Division of Virology, Department of Infectious Diseases, St. Jude Children's Research Hospital, Memphis, Tennessee, USA.
Drugs. 2010 Jul 30;70(11):1349-62. doi: 10.2165/11537960-000000000-00000.
The emergence and global spread of the 2009 pandemic H1N1 influenza virus reminds us that we are limited in the strategies available to control influenza infection. Vaccines are the best option for the prophylaxis and control of a pandemic; however, the lag time between virus identification and vaccine distribution exceeds 6 months and concerns regarding vaccine safety are a growing issue leading to vaccination refusal. In the short-term, antiviral therapy is vital to control the spread of influenza.
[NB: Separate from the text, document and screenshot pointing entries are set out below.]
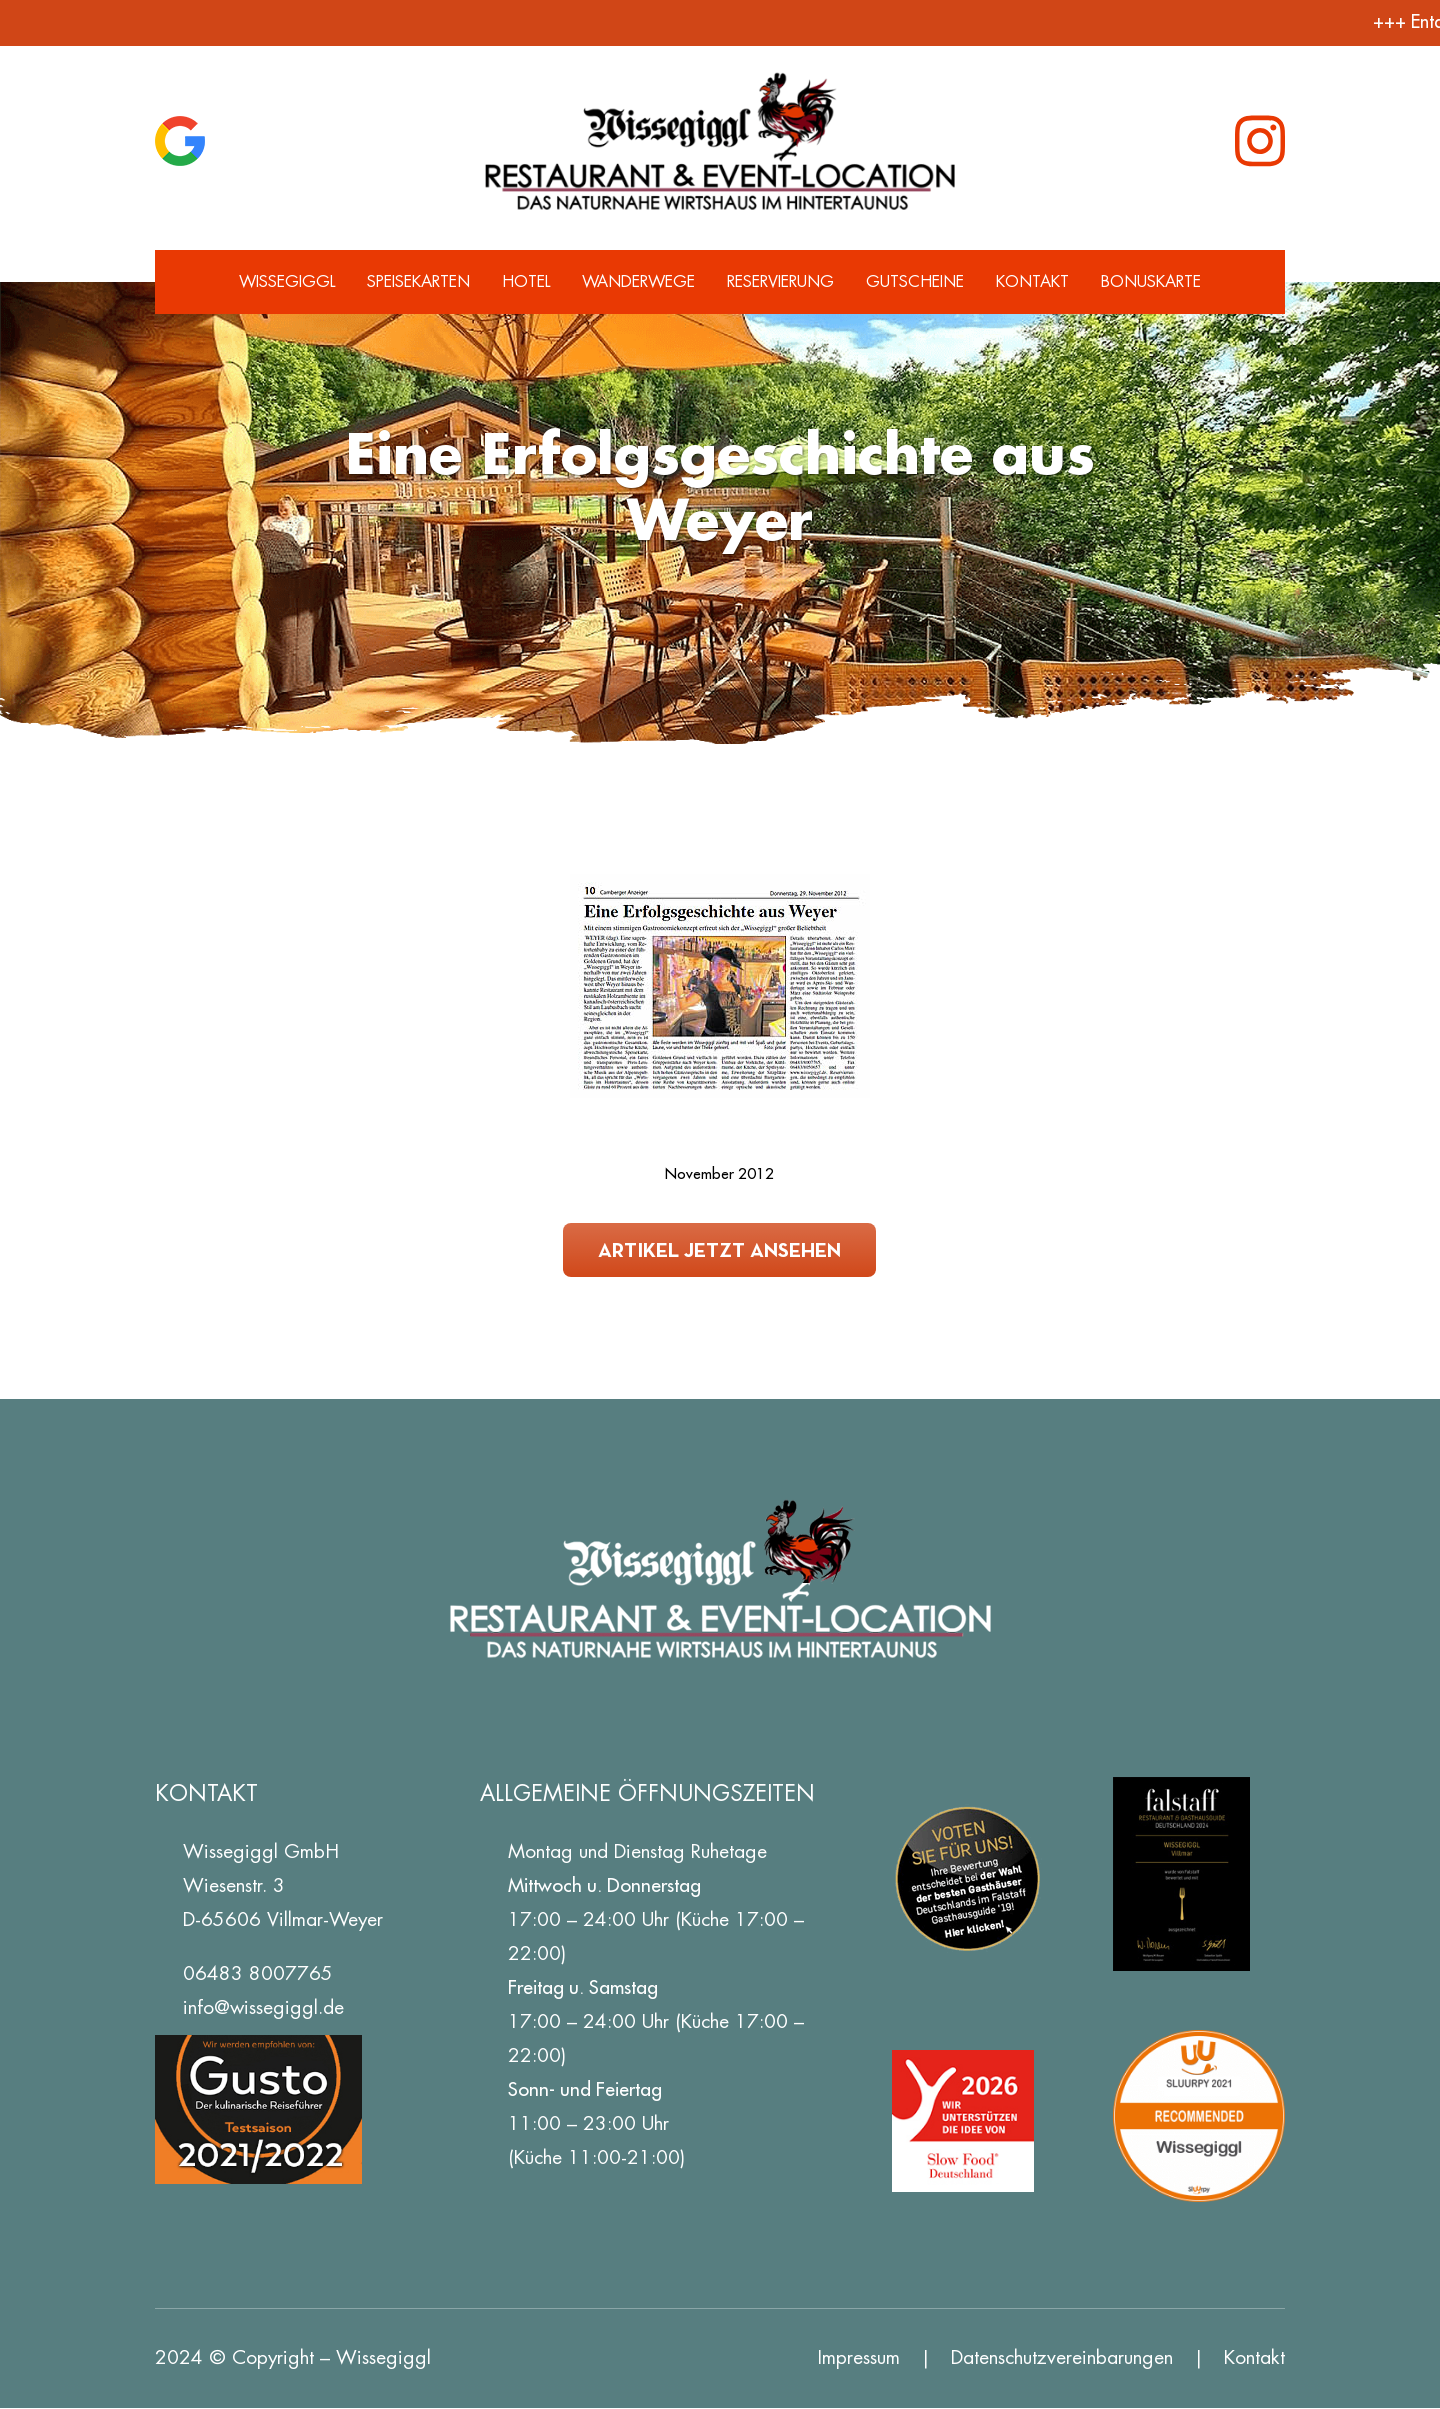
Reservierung (780, 281)
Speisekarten (418, 281)
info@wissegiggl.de (263, 2007)
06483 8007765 (258, 1973)
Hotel (526, 281)
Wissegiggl (287, 281)
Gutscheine (915, 281)
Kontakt (1032, 281)
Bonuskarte (1151, 281)
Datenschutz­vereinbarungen (1062, 2357)
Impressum (859, 2357)
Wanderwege (638, 281)
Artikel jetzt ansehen (719, 1249)
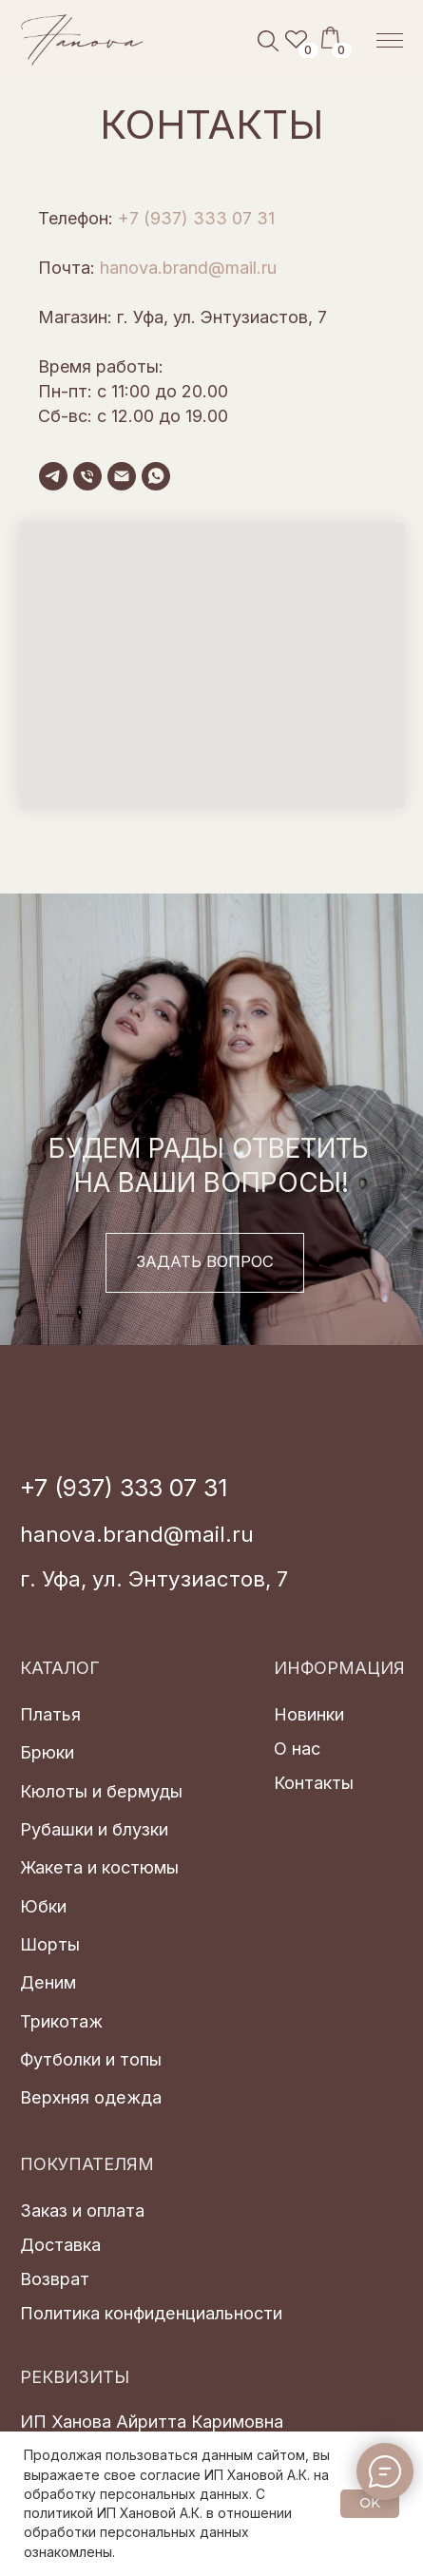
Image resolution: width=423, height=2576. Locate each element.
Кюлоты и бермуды (101, 1790)
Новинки (309, 1713)
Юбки (43, 1905)
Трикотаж (61, 2020)
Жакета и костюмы (99, 1866)
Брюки (47, 1751)
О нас (297, 1748)
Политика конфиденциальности (151, 2312)
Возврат (54, 2278)
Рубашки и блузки (94, 1828)
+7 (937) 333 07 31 (196, 218)
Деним (48, 1981)
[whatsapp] (156, 476)
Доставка (60, 2244)
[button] (205, 1263)
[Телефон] (87, 476)
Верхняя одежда (91, 2096)
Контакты (314, 1782)
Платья (50, 1713)
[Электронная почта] (121, 476)
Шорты (50, 1943)
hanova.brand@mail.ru (188, 268)
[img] (83, 40)
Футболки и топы (91, 2058)
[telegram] (53, 476)
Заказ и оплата (82, 2210)
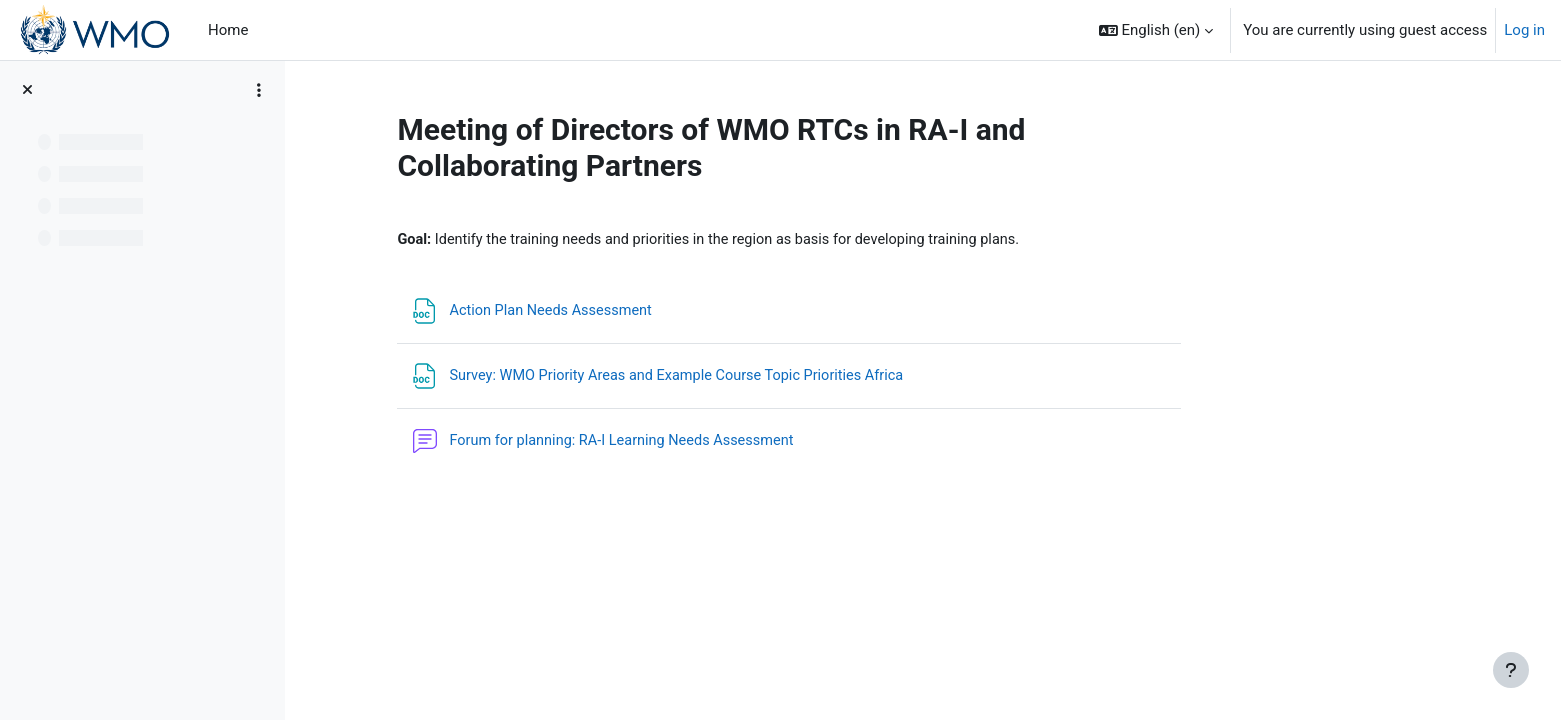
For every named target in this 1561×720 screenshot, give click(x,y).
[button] (1156, 30)
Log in (1524, 30)
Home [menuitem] (228, 30)
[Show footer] (1511, 670)
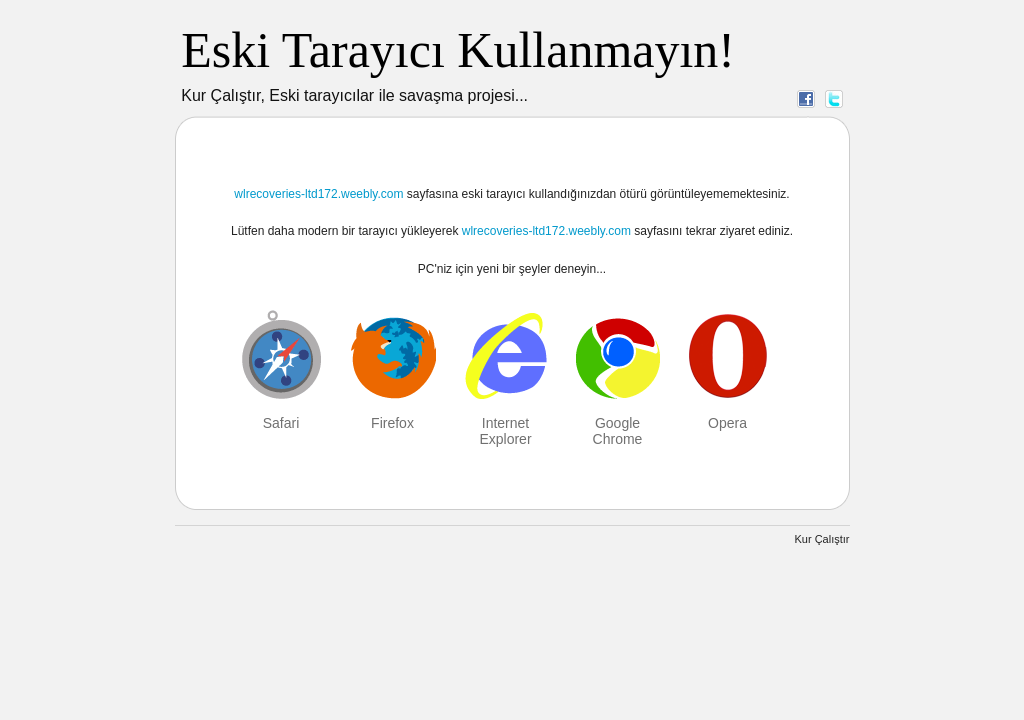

However, we are currently limited to four licensed anti-influenza drugs: the neuraminidase inhibitors oseltamivir and zanamivir, and the M2 ion-channel inhibitors amantadine and rimantadine. The value of neuraminidase inhibitors was clearly established during the initial phases of the 2009 pandemic when vaccines were not available, i.e. stockpiles of antivirals are valuable. Unfortunately, as drug-resistant variants continue to emerge naturally and through selective pressure applied by use of antiviral drugs, the efficacy of these drugs declines. Because we cannot predict the strain of influenza virus that will cause the next epidemic or pandemic, it is important that we develop novel anti-influenza drugs with broad reactivity against all strains and subtypes, and consider moving to multiple drug therapy in the future. In this article we review the experimental data on investigational antiviral agents undergoing clinical trials (parenteral zanamivir and peramivir, long-acting neuraminidase inhibitors and the polymerase inhibitor favipiravir [T-705]) and experimental antiviral agents that target either the virus (the haemagglutinin inhibitor cyanovirin-N and thiazolides) or the host (fusion protein inhibitors [DAS181], cyclo-oxygenase-2 inhibitors and peroxisome proliferator-activated receptor agonists).
2009 年大流行性 H1N1 流感病毒的出现和全球传播提醒我们,我们在控制流感感染的策略方面存在局限性。疫苗是预防和控制大流行的最佳选择;然而,从病毒鉴定到疫苗分发之间的时间滞后超过 6 个月,并且对疫苗安全性的担忧是一个日益严重的问题,导致疫苗接种拒绝。在短期内,抗病毒疗法对于控制流感的传播至关重要。然而,我们目前仅限于四种许可的抗流感药物:神经氨酸酶抑制剂奥司他韦和扎那米韦,以及 M2 离子通道抑制剂金刚烷胺和金刚乙胺。神经氨酸酶抑制剂的价值在 2009 年大流行的初始阶段得到了明确确立,当时没有疫苗可用,即抗病毒药物的库存是有价值的。不幸的是,随着耐药变体通过使用抗病毒药物施加的选择压力自然出现和继续出现,这些药物的疗效下降。由于我们无法预测下一次流感大流行或大流行将由哪种流感病毒株引起,因此开发对所有株和亚型均具有广泛反应性的新型抗流感药物并考虑在未来采用多种药物治疗非常重要。在本文中,我们回顾了正在进行临床试验的研究性抗病毒药物的实验数据(静脉注射用扎那米韦和帕拉米韦、长效神经氨酸酶抑制剂和聚合酶抑制剂法匹拉韦[T-705])以及针对病毒(血凝素抑制剂氰钴胺-N 和噻唑烷)或宿主(融合蛋白抑制剂[DAS181]、环氧化酶-2 抑制剂和过氧化物酶体增殖物激活受体激动剂)的实验性抗病毒药物。